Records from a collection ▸
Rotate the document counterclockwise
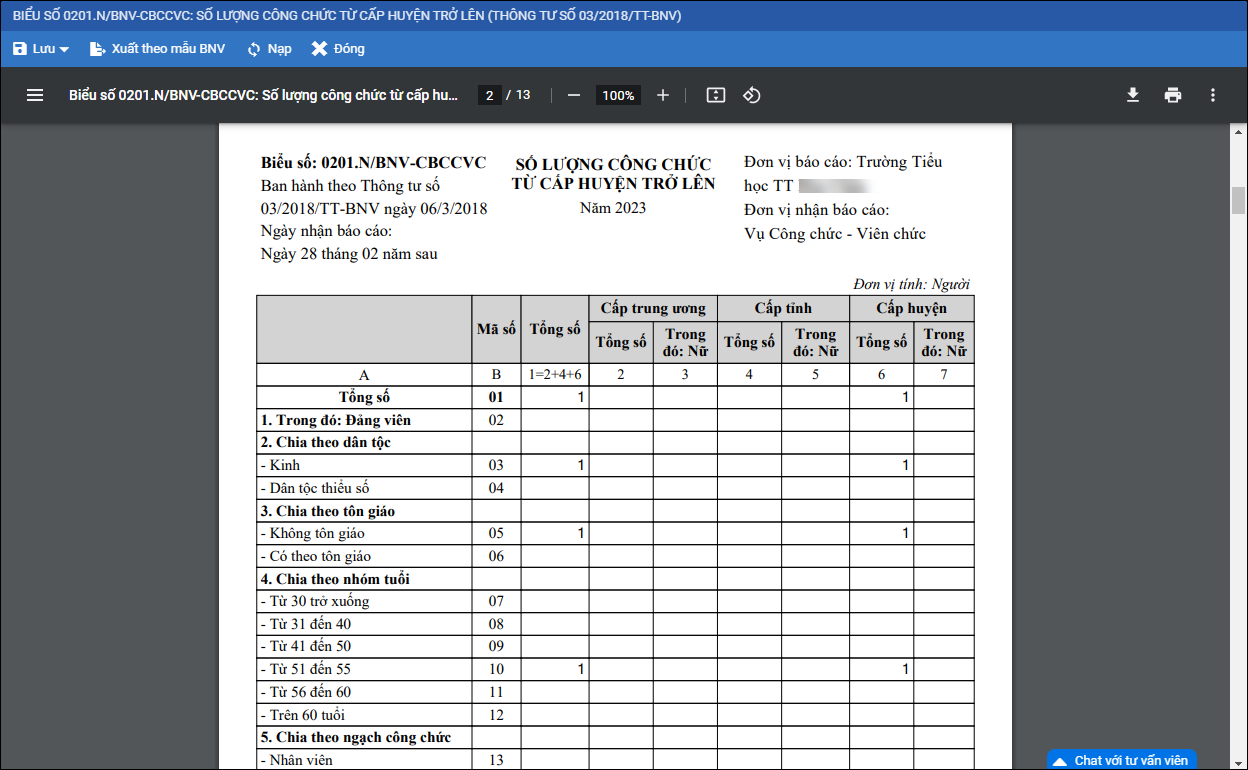The width and height of the screenshot is (1248, 770). (x=752, y=95)
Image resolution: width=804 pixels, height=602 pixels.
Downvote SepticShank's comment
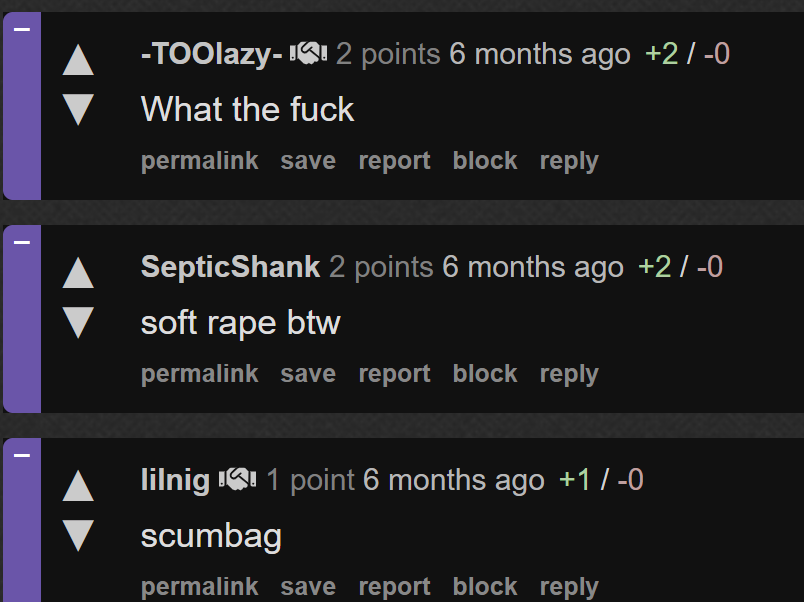coord(78,323)
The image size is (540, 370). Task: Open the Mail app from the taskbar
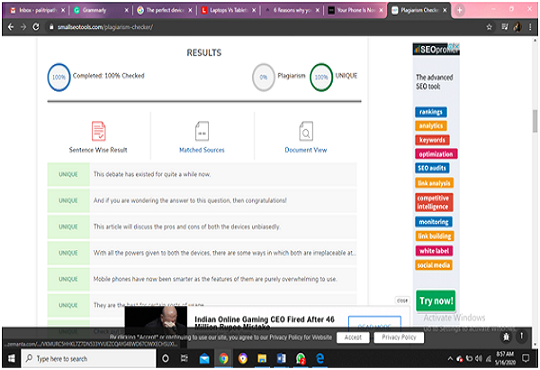[x=204, y=359]
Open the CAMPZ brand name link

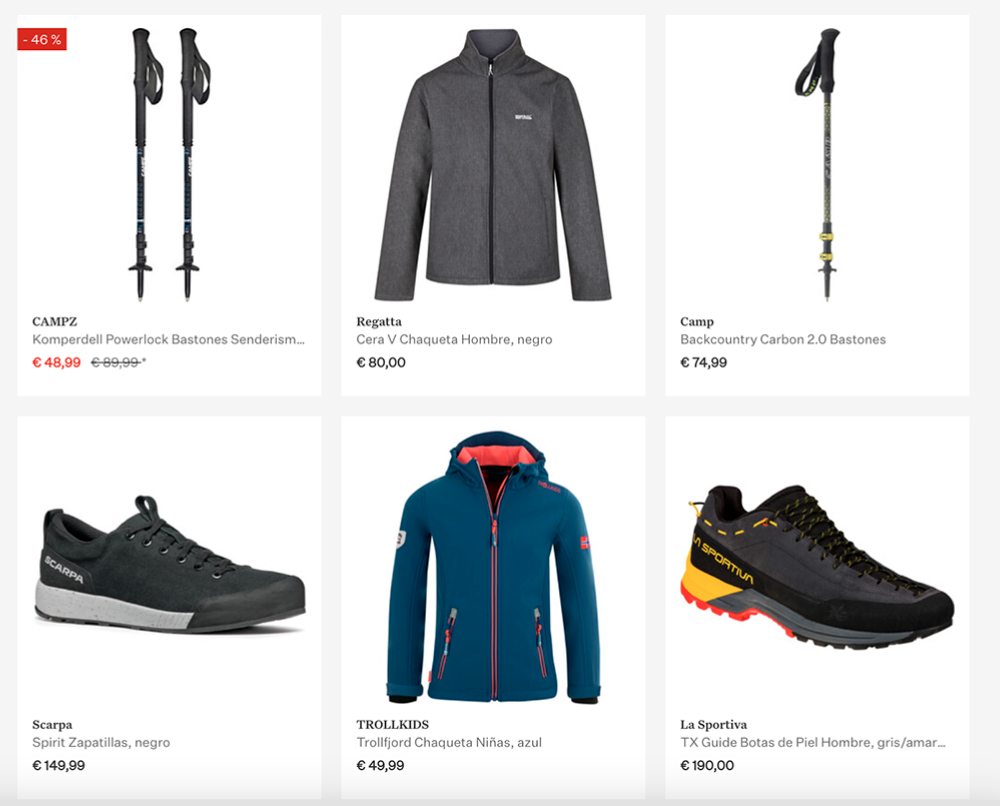pyautogui.click(x=55, y=321)
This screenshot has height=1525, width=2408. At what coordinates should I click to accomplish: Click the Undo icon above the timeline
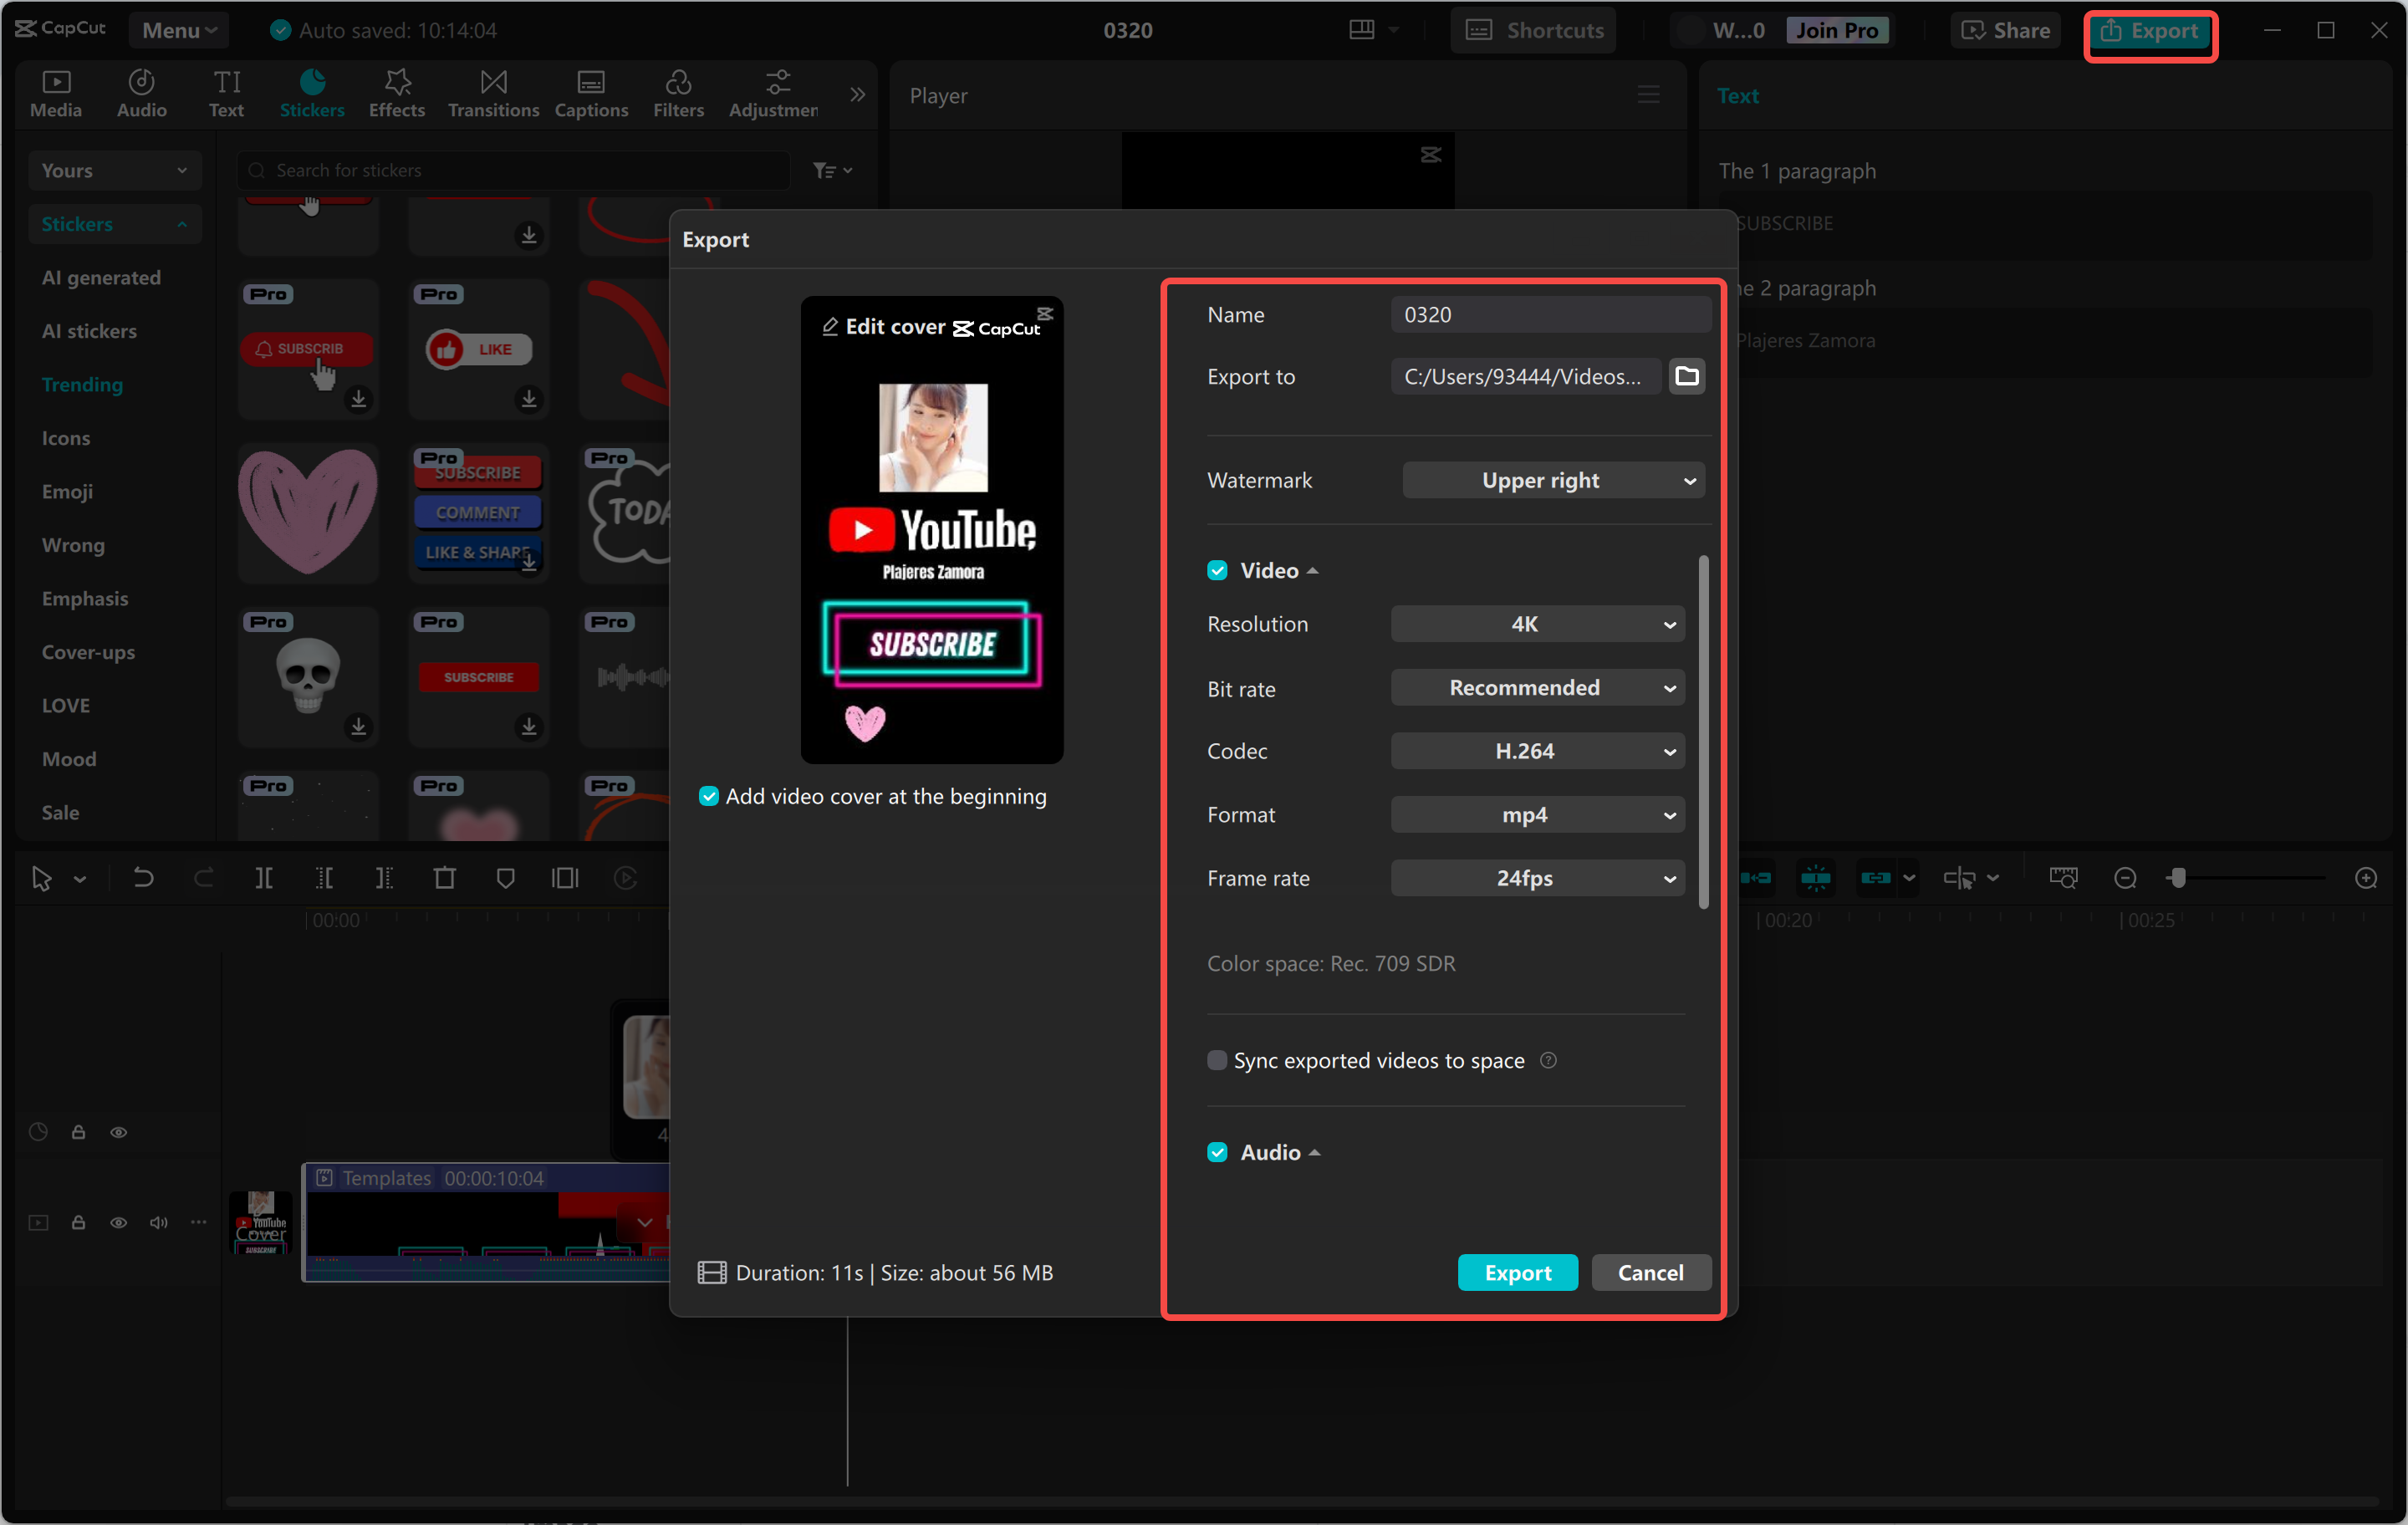(x=143, y=878)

Goal ▸ Repeat every line of the material above word for word, leaving out the pictures.

Final result ▸
Rotate the document counterclockwise
The width and height of the screenshot is (1248, 770). (x=752, y=95)
Image resolution: width=804 pixels, height=602 pixels.
Downvote SepticShank's comment
coord(78,323)
The image size is (540, 370). Task: Open the Mail app from the taskbar
[x=204, y=359]
Open the CAMPZ brand name link

pyautogui.click(x=55, y=321)
This screenshot has height=1525, width=2408. At what coordinates should I click to accomplish: Click the Undo icon above the timeline
(x=143, y=878)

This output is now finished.